DAROS, Sônia C.P (2006) Oralidade: Uma Perspectiva de Ensino. (Dissertação de Mestrado Universidade de São Paulo) Piracicaba, São Paulo.

FERNANDES, João; NTONDO, Zavoni. (2002) Angola: Povos e Línguas. Editorial Nzila, Luanda.

FILHO, Almeida. (1999) A Abordagem Orientadora da Ação do Professor. Pontes, Campinas.

INIDE  - (2005) Programa de Língua Portuguesa do Iº Ciclo do Ensino Secundário, Reforma Educativa. Luanda, Angola.  

 _______ (2005) Manual de Apoio ao Sistema de Avaliação das Aprendizagens para o IIº Ciclo do Ensino Secundário Geral da Reforma Educativa. Luanda, Angola

MARCUSCHI, L.A. (2001) Gêneros Textuais e Ensino. Lucena, Rio de Janeiro.

MARQUES, I. Guerra. (1990) Algumas Considerações sobre a Problemática Linguística em Angola. Instituto de Cultura e Língua Portuguesa. Lisboa.

MENDES, Beatriz Correia. (1985) Contributo para o Estudo da Língua Portuguesa em Angola. Instituto de Linguística da Faculdade de Letras de Lisboa. Lisboa.
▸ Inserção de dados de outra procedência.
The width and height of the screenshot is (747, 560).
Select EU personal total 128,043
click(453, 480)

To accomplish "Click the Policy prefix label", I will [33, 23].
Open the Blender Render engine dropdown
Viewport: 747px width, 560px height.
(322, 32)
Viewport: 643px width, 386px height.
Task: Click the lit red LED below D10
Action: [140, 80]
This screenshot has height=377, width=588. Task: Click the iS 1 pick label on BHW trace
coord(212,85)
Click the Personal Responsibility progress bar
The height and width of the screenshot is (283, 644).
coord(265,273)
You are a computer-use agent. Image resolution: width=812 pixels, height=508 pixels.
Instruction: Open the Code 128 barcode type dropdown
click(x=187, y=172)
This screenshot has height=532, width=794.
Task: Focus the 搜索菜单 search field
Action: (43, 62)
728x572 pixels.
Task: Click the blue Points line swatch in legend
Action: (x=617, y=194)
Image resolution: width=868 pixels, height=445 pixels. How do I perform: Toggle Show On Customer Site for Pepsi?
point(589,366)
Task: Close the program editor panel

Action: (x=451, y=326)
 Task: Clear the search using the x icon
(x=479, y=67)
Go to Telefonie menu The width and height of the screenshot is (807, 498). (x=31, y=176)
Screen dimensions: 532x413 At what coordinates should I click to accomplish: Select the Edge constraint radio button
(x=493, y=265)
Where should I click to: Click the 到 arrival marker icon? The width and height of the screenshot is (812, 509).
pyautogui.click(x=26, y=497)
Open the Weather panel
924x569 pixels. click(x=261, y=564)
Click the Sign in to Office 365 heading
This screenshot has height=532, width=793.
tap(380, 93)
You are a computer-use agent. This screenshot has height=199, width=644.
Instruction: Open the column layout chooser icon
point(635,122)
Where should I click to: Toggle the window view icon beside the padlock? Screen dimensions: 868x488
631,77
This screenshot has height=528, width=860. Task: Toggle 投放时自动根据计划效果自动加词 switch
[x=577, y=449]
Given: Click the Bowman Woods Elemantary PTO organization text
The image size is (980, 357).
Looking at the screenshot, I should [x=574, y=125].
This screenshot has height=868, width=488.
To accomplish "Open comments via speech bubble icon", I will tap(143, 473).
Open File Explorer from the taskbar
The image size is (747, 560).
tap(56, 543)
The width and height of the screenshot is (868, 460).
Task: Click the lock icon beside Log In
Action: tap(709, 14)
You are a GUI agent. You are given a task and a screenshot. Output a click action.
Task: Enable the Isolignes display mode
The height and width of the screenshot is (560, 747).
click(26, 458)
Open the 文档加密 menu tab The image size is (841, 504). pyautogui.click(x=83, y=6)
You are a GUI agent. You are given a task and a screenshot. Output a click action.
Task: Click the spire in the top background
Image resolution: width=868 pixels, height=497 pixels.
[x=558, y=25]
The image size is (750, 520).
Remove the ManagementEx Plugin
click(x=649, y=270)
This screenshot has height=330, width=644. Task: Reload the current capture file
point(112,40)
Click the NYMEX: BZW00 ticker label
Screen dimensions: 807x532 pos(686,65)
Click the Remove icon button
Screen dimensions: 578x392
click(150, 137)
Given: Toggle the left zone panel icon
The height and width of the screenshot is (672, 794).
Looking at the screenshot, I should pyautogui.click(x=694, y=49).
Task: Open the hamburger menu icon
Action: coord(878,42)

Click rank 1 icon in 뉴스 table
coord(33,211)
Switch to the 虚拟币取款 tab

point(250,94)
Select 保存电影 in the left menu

MESQUITA, Helena (2003) Manual do Professor, Língua Portuguesa 7.ª Classe. Texto Editores. Luanda.

MINGAS, Amélia A. (1998). Interferência do Kimbundu no Português Falado em Luanda. Porto: Campo das Letras. 2002. Ensino da Língua Portuguesa no Contexto Angola. In Mira Mateus. Colibri, Lisboa.

MIRA M. M Helena (ed.). (2002) Uma Política de Língua para o Português. Colibri. Lisboa.